Oud tegen nieuw: Honda NC700X vs NC750X
Hij is nog maar vier jaar oud, toch is Honda’s NC700/750X alweer toe aan de derde generatie. Met de komst van de Euro4-norm stond de 750 op de nominatie voor een paar broodnodige aanpassingen, waarbij Honda de gelegenheid te baat nam om de budgettair verantwoorde allrounder ook nog op wat andere vlakken bij te punten. Maar hoeveel heeft de nieuwe nu eigenlijk nog gemeen met de oude? Tijd voor een ouderwetse broederstrijd!
Een tweejarige update-frequentie die tot een jaar of wat geleden enkel was voorbehouden aan de hypermoderne supersport- en superbike-fractie, Honda’s NC-platform kon het slechter treffen. Gezien het feit dat ook de sportmachines tegenwoordig heel wat langer in hetzelfde kloffie moeten rondrijden, is het ronduit verbazingwekkend dat deze paralleltwin zich gemiddeld eens in de twee jaar op een make-over mag verheugen.
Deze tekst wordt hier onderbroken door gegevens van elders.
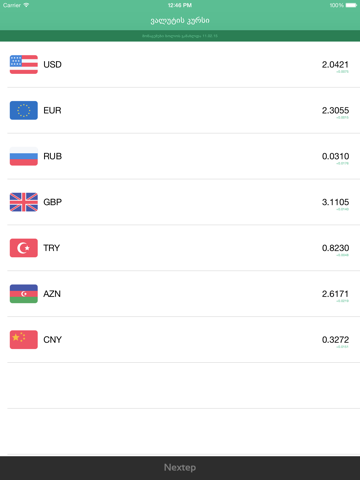Tap the EUR rate value 2.3055
The image size is (360, 480).
pos(335,110)
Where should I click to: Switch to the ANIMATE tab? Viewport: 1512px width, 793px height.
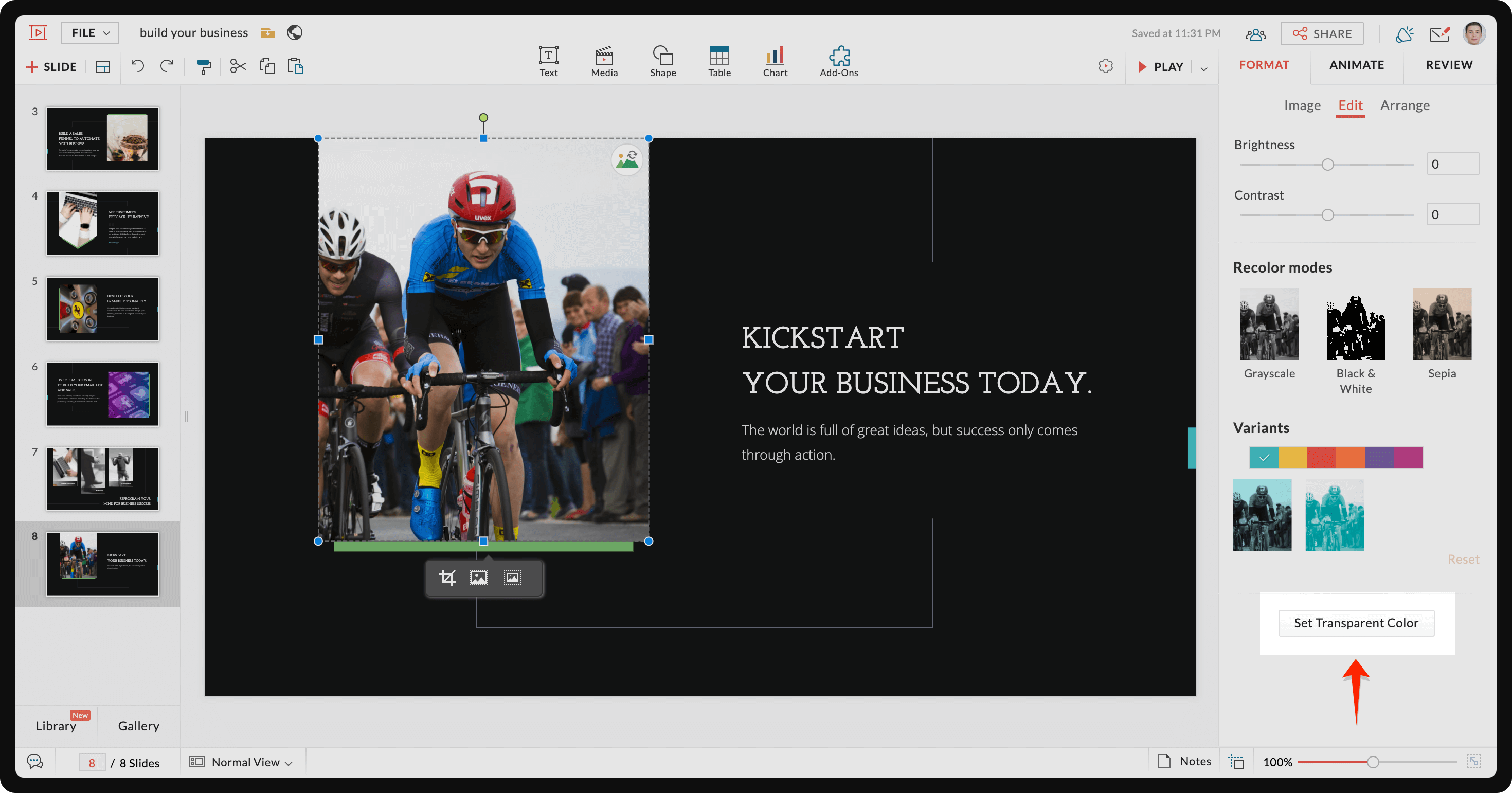tap(1357, 65)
Temeer omdat er met het oer-model NC700X, voor zover je daar überhaupt van kan spreken waar het een 2012-machine betreft, al een uiterst solide basis werd neergezet. Zowel wat betreft rijeigenschappen, als betrouwbaarheid. Zustermodel NC700S liet zich tijdens de 50.000 kilometer duurtest van een bijna onverwoestbare kant zien (zie MotoPlus 21/2014) en onze eigen redactie NC700X ziet de dealer enkel voor zijn beurtjes, een vers setje rubber of het vervangen van wat slijtagedelen, maar verder… Kortom, reden om de eerste kinderziektes er middels een fikse antibioticakuur uit de drijven was er dus niet eens.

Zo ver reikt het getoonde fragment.